Let $f:\mathbb{R}^n\to\mathbb{R}$ be a convex function.
Consider an affine transform $y\mapsto Ay + b$, where $A \in \mathbb{R}^{n\times n}$ is invertible and
$b \in \mathbb R^n$.

Define the function $g : \mathbb R^n \mapsto \mathbb{R}$ by $g(y) = f(Ay + b)$.
Denote by $x^{(k)}$ the k-th iterate of Newton’s method performed on $f$.
Denote by $y^{(k)}$ the k-th iterate of Newton’s method performed on $g$.
* Show that if $x^{(k)} = Ay^{(k)} + b$, then $x^{(k+1)} = Ay^{(k+1)} + b$.
* Show that Newton's decrement does not depend on the coordinates, i.e., show that $λ(x^{(k)}) = λ(y^{(k)} ).$

Together, this implies that Newton’s method is affine invariant.
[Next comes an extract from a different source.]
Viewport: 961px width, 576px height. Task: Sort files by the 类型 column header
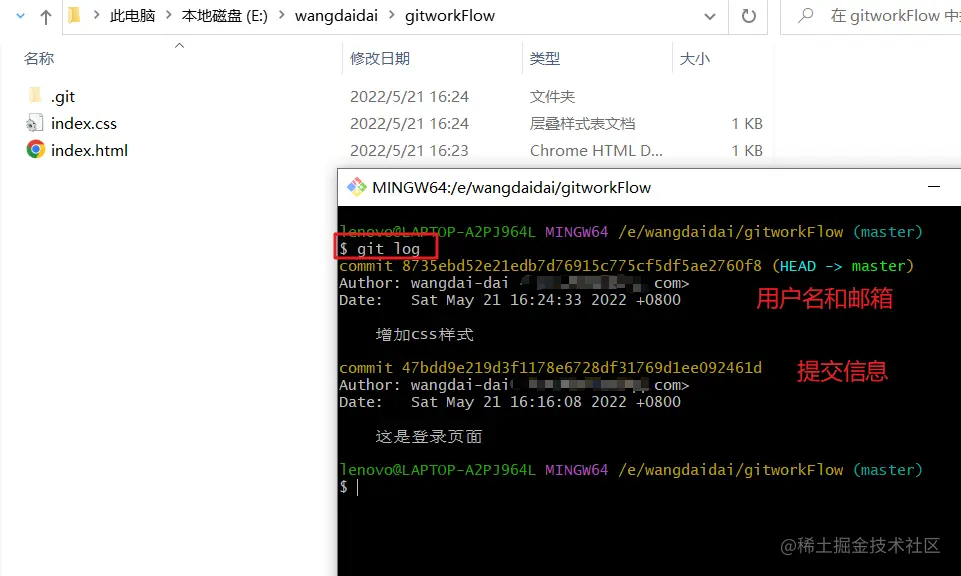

As an important consequence,
Newton’s method cannot be improved by a change of coordinates, unlike gradient descent.

---

**Problem 5.4 (2 pts)**
Show experimentally that conjugate gradient method is *not* affine invariant.


For example consider the quadratic (convex) function $f:\mathbb R^n \to \mathbb R$ as follows
$$ f(x) = \frac12 x^T H x - c^T x,$$
where $H$ positive semi-definite.

Consider an affine transformation $y\mapsto Ay$, where  $A \in \mathbb{R}^{n\times n}$ is invertible:
* Denote by $x^{(0)} , x^{(1)} , x^{(2)}$ the first three iterates of conjugate gradient descent on $f(x)$ initialized at $x^{(0)}$.
* Now, let $y^{(0)}$ be the point such that $x^{(0)} = Ay^{(0)}$. Denote by $y^{(0)} , y^{(1)} , y^{(2)}$ the first three iterates of conjugate gradient descent on $g(y) = f(Ay)$ initialized at $y^{(0)}$.
* Provide an explicit example of $H, A$ and $x^{(0)}$ such that $x^{(1)} \neq Ay^{(1)}$ and $x^{(2)} \neq Ay^{(2)}$.